I took a stab at implementing this but got stuck because there is not a single method or code block to guard with asyncio.wait_for(). AsyncHTTPConnection.handle_async_request involves connecting to the server, sending the request and receiving the response headers but not the response body; the latter is wrapped in a lazy HTTP11ConnectionByteStream (or HTTP2ConnectionByteStream) and read in a totally different part of the stack, in AsyncClient.send. Any guidance or suggestions how to go about it would be great.
Thanks for mentioning asyncio.wait_for(), @gsakkis!
I've been searching for such a total timeout for quite a while now, but haven't thought of using asyncio to enforce it. This is a sufficient solution for my needs:
#!/usr/bin/env python3
import asyncio
import httpx
import time
async def download():
t = time.perf_counter()
try:
async with httpx.AsyncClient(timeout=1.0) as client:
response = await asyncio.wait_for(client.get('https://httpbin.org/delay/3'), timeout=1.0)
print(response.content.decode())
except httpx.TimeoutException as e:
print(f'HTTPX Timeout: {e}')
except asyncio.TimeoutError as e:
print(f'Asyncio Timeout: {e}')
print(f'{time.perf_counter() - t:.3f} s')
asyncio.run(download())
Asyncio Timeout:
1.012 s
@falkoschindler you don't need asyncio.wait_for for this url, the httpx timeout (or read timeout) is sufficient. An example where it's not sufficient is the one in the original post, where the response is returned slowly with a short interval between the chunks.
@gsakkis You're right, the other URL "http://httpbin.org/drip" is even better for testing the total timeout. But even with "https://httpbin.org/delay/3" the normal httpx timeout takes around 1.4s instead of 1.0s, while wait_for terminates after 1.0s.
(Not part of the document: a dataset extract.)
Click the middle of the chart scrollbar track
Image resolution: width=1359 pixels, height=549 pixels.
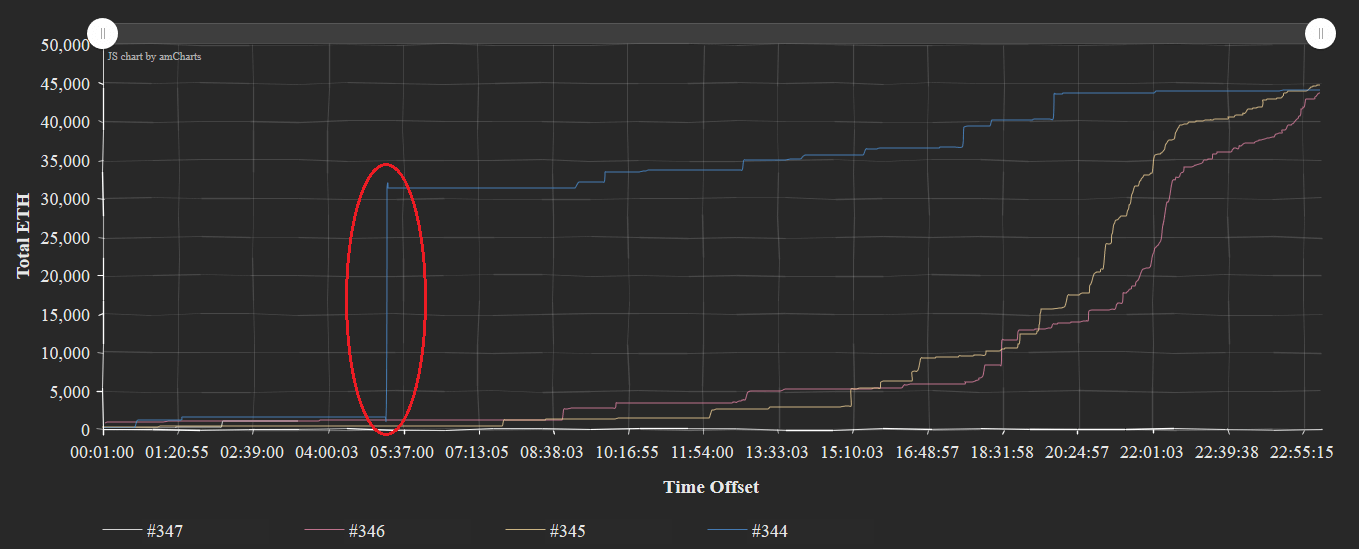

Yep. Using async primitives for timeouts is the sensible approach for the asyncio and trio cases.
I'd suggest that trio has the neater design here, because it gets that timeouts make sense as context blocks.
The same design is also available for asyncio codebases via anyio.
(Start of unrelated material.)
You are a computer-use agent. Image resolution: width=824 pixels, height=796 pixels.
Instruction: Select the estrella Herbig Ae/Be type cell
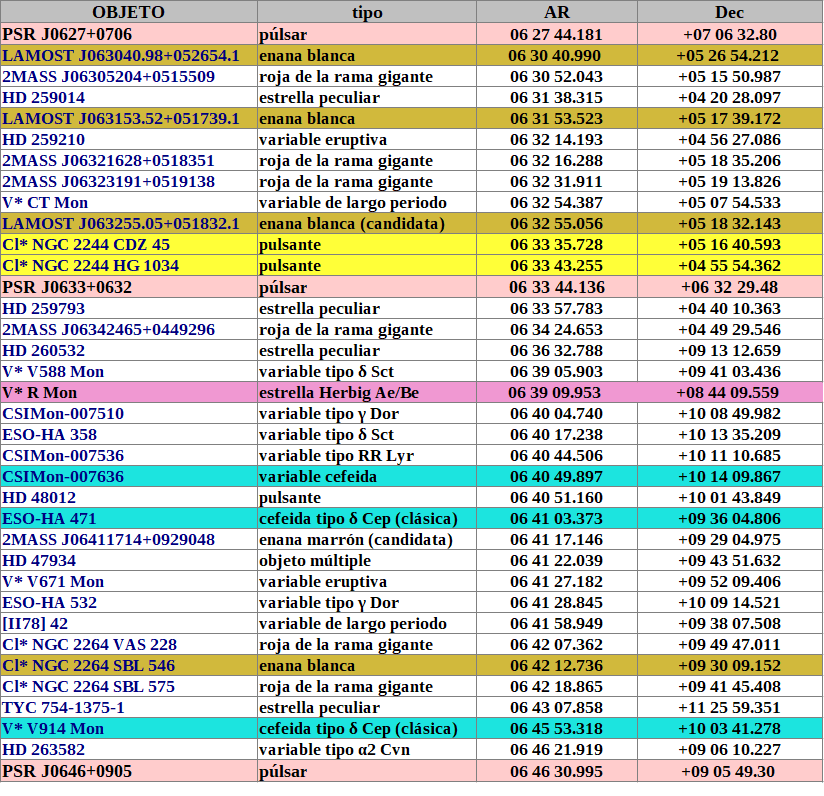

Implementing total-request-timeouts would mostly be beneficial for the sync case, since there's no cancellation semantics available to us with threaded code.
Any guidance or suggestions how to go about it would be great.
I think the timeout would need to be implemented as two separate blocks...
- A timeout block across the time required to acquire a connection, send the request and receive the response.
- A remaining timeout applied to the response bytestream iterator.
Also useful reading: https://stackoverflow.com/questions/21965484/timeout-for-python-requests-get-entire-response
Well said Tom! And yeah, it's indeed much easier with trio as you just scope your whole task under a cancelation timeout and don't worry about the details, and you don't have to have each individual thing the blocks figure out how much time it has left. It's the sync case for httpx that's the open ticket for me. The idea you propose would work for my purposes.
Python 3.11 comes with asyncio.timeout, which is favoured over asyncio.wait_for and seems very similar to the trio cancellation context block, while it is probably too new to be used in httpx/httpcore, it might already be of use to anyone writing applications using httpx that have encountered this problem.
I have used it to prevent servers doing a "reverse slowloris" (unintentionally I assume) in a webhook delivery system at work, where a few slow servers would respond slower than the timeout (300+ vs 5 seconds), and would eventually slow the system so much down it was unable to keep up with the stream of new events.